(EXERCISE PROMPT): The lines below that include "Select" are to be found and copied.

****

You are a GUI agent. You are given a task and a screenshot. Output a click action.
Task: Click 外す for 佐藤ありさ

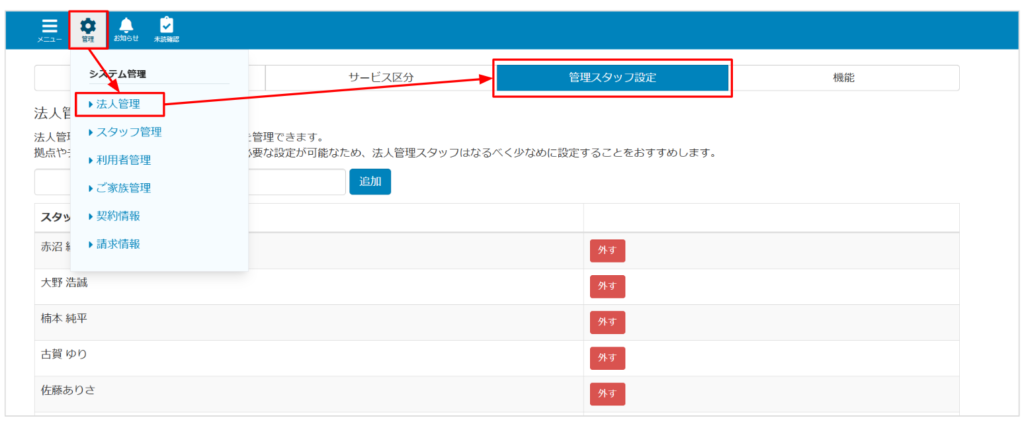[x=607, y=394]
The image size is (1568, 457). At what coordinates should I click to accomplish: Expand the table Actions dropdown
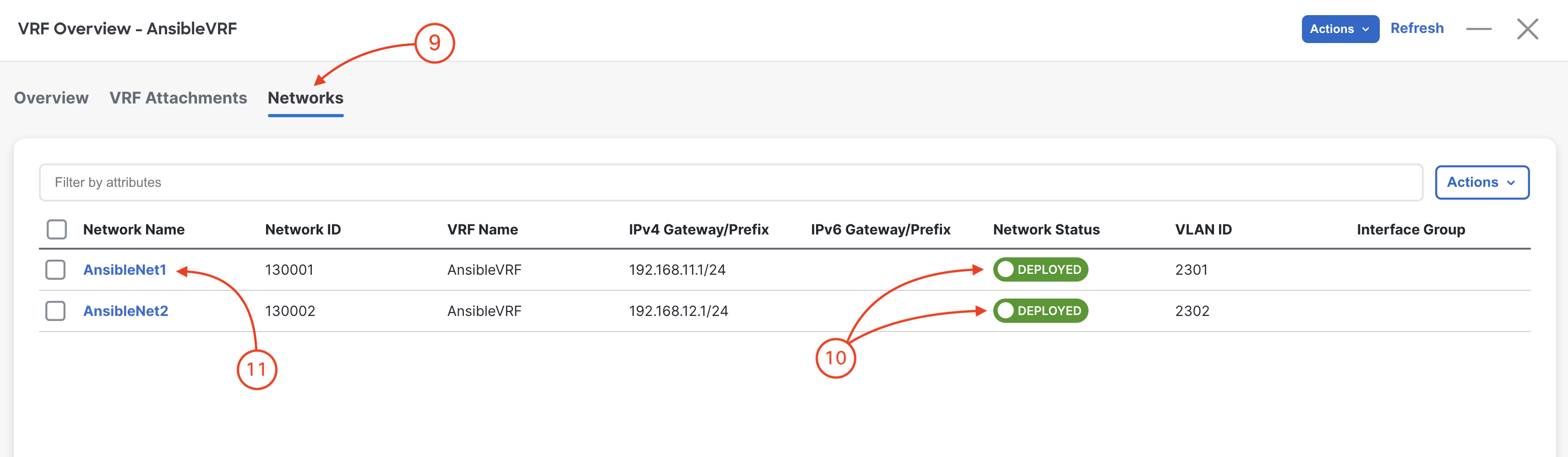(x=1481, y=183)
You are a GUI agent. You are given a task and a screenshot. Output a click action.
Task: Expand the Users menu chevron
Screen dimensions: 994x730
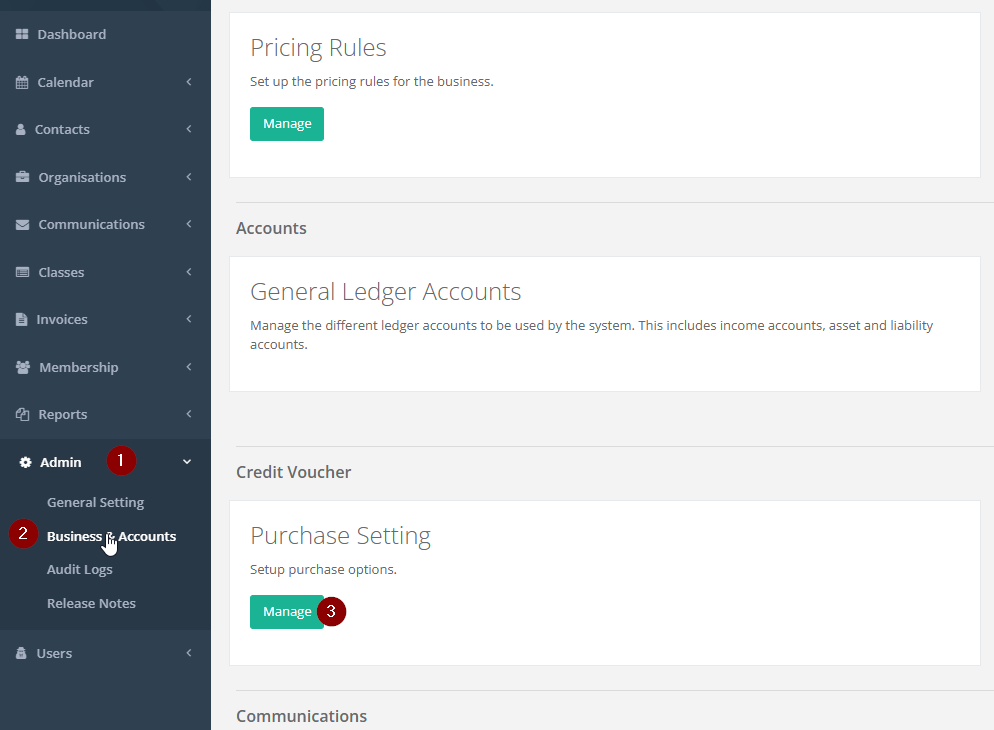point(189,653)
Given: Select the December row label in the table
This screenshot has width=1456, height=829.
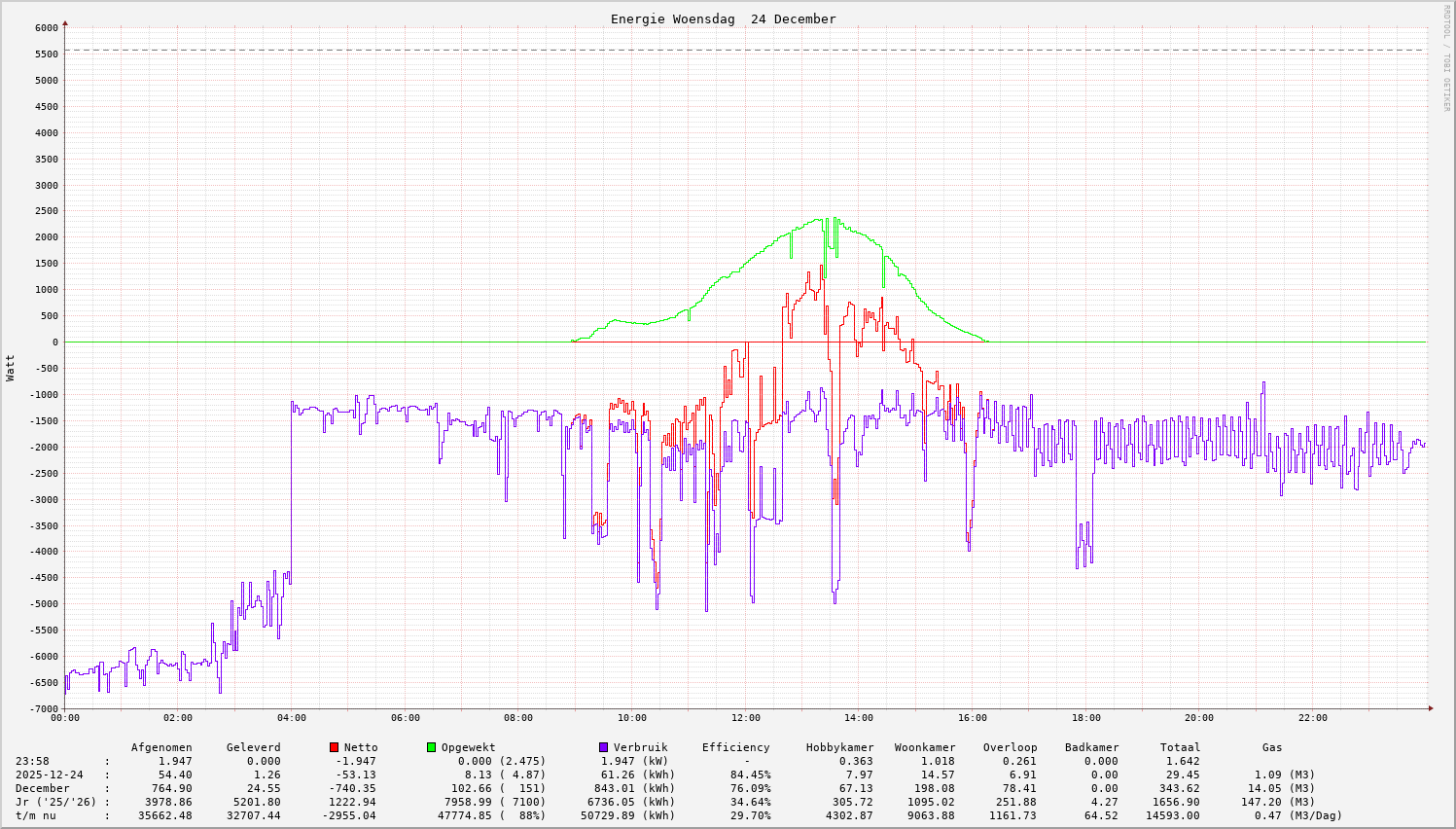Looking at the screenshot, I should tap(43, 788).
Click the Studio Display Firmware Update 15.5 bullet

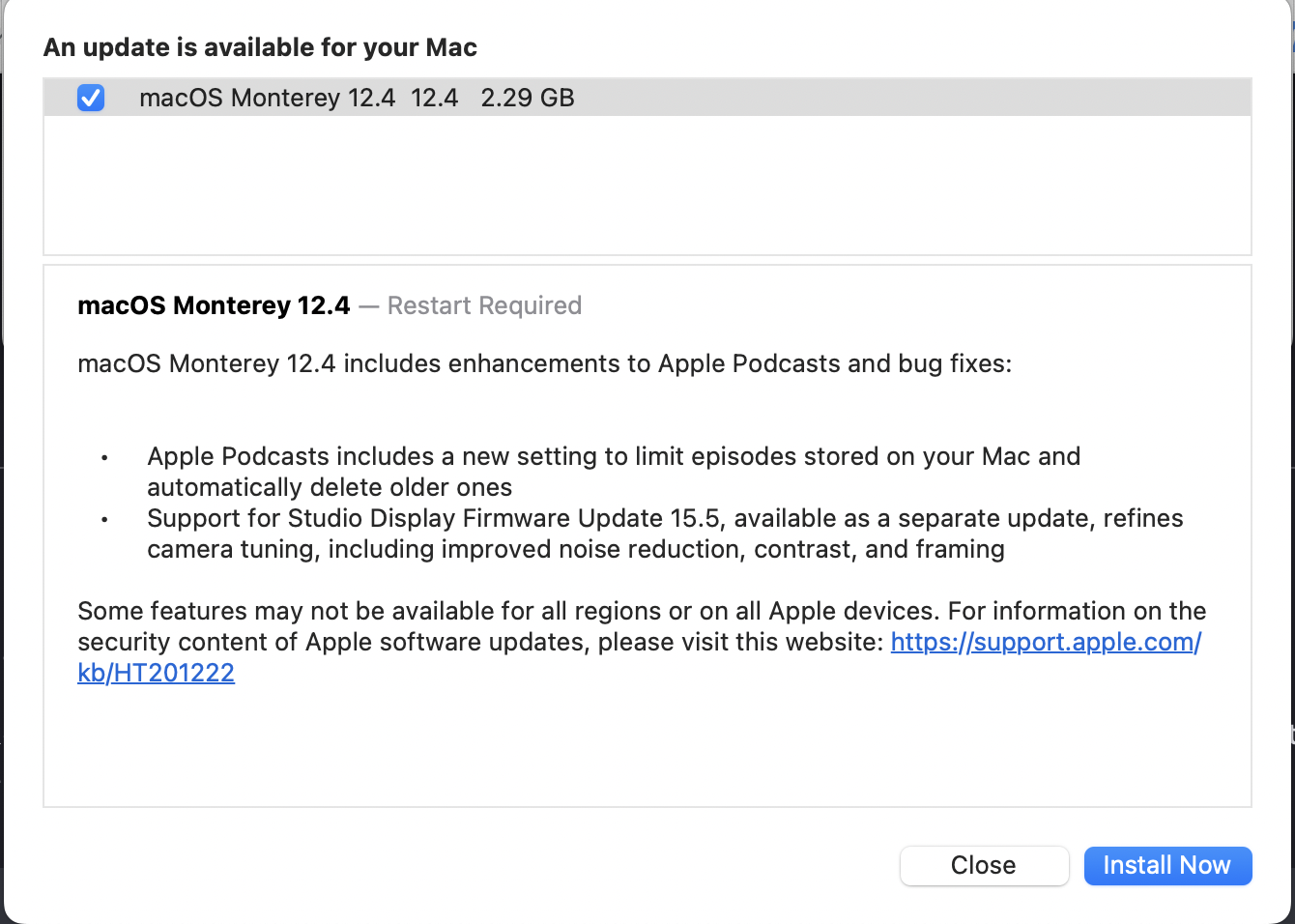coord(664,518)
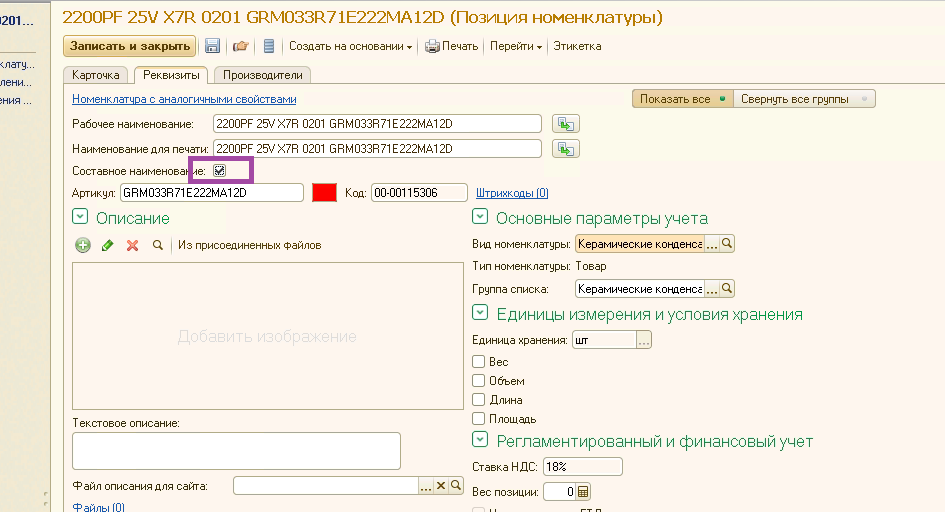Uncheck the Составное наименование checkbox
The height and width of the screenshot is (512, 945).
click(220, 171)
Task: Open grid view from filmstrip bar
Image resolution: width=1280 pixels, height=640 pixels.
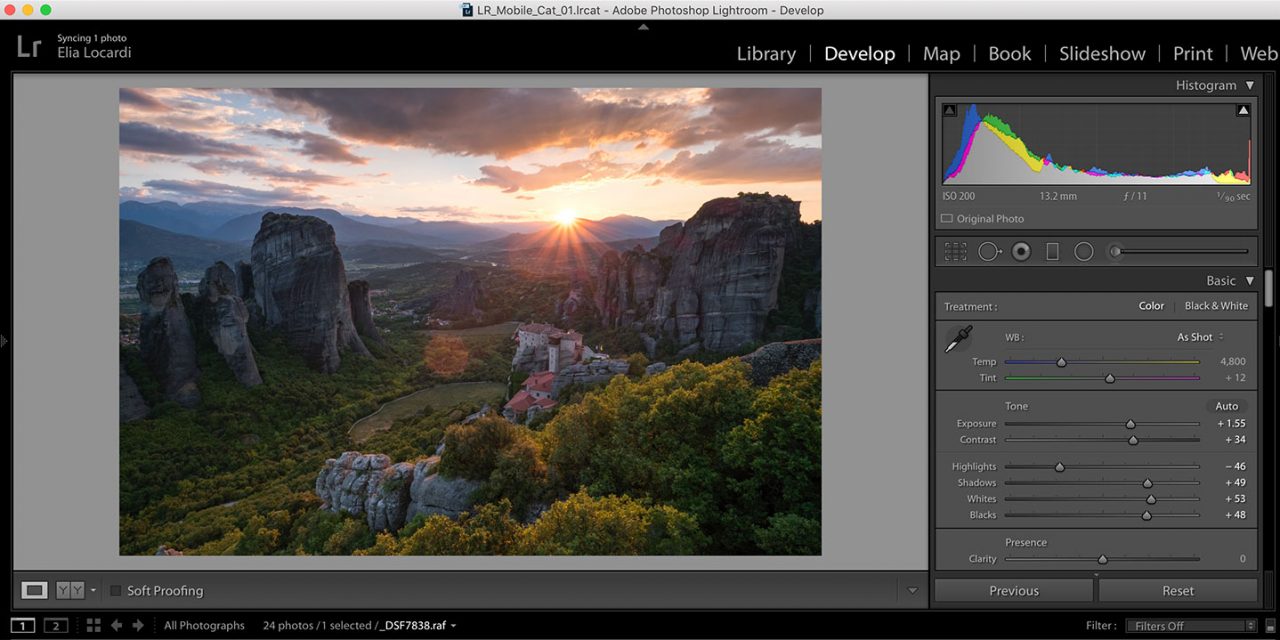Action: 93,625
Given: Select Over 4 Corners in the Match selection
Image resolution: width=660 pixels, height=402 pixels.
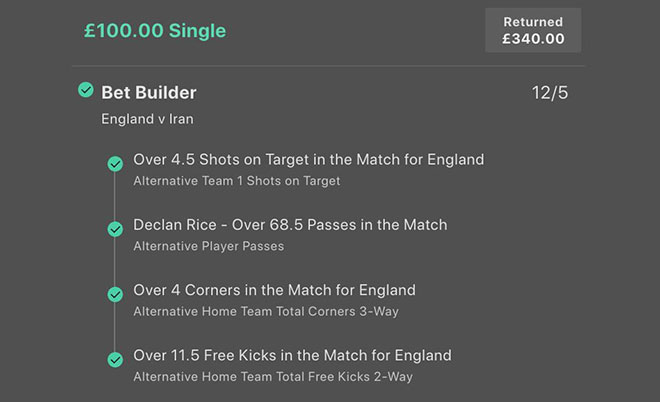Looking at the screenshot, I should pos(274,290).
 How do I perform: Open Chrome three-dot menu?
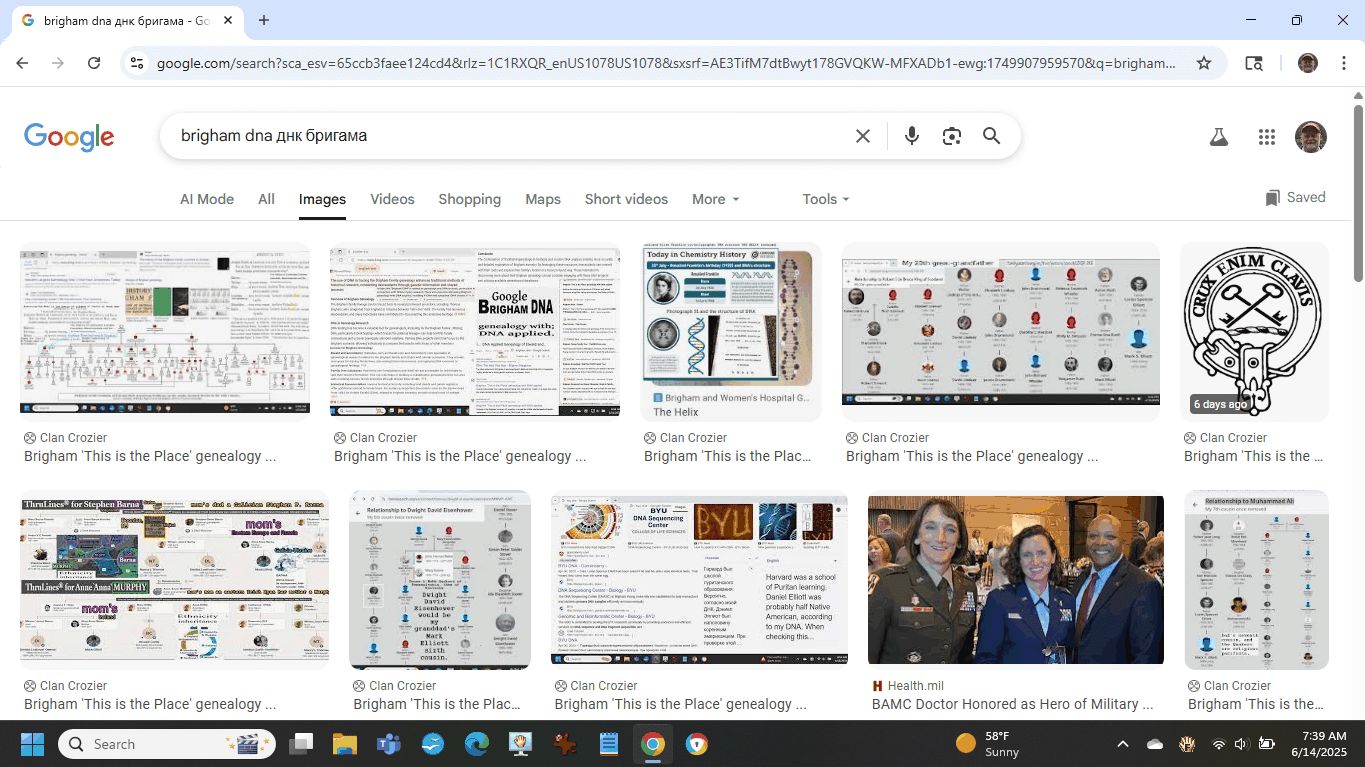tap(1342, 63)
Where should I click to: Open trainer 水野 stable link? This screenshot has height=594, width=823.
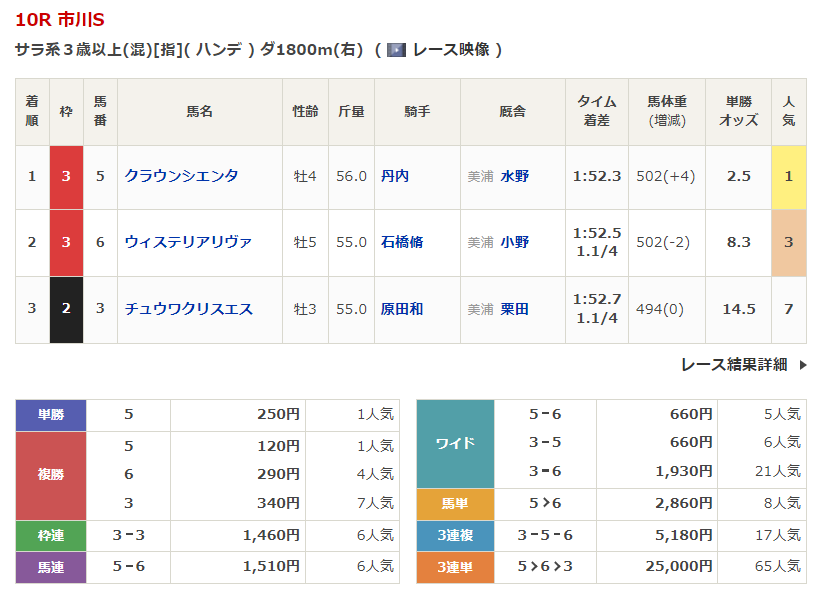515,176
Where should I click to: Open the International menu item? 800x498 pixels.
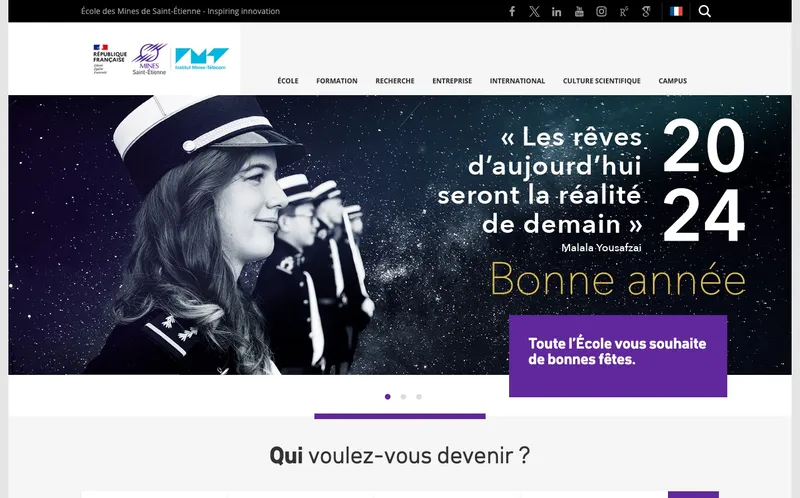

****

(TASK OUTPUT):
Given: Select the December row label in the table
Given: Select Over 4 Corners in the Match selection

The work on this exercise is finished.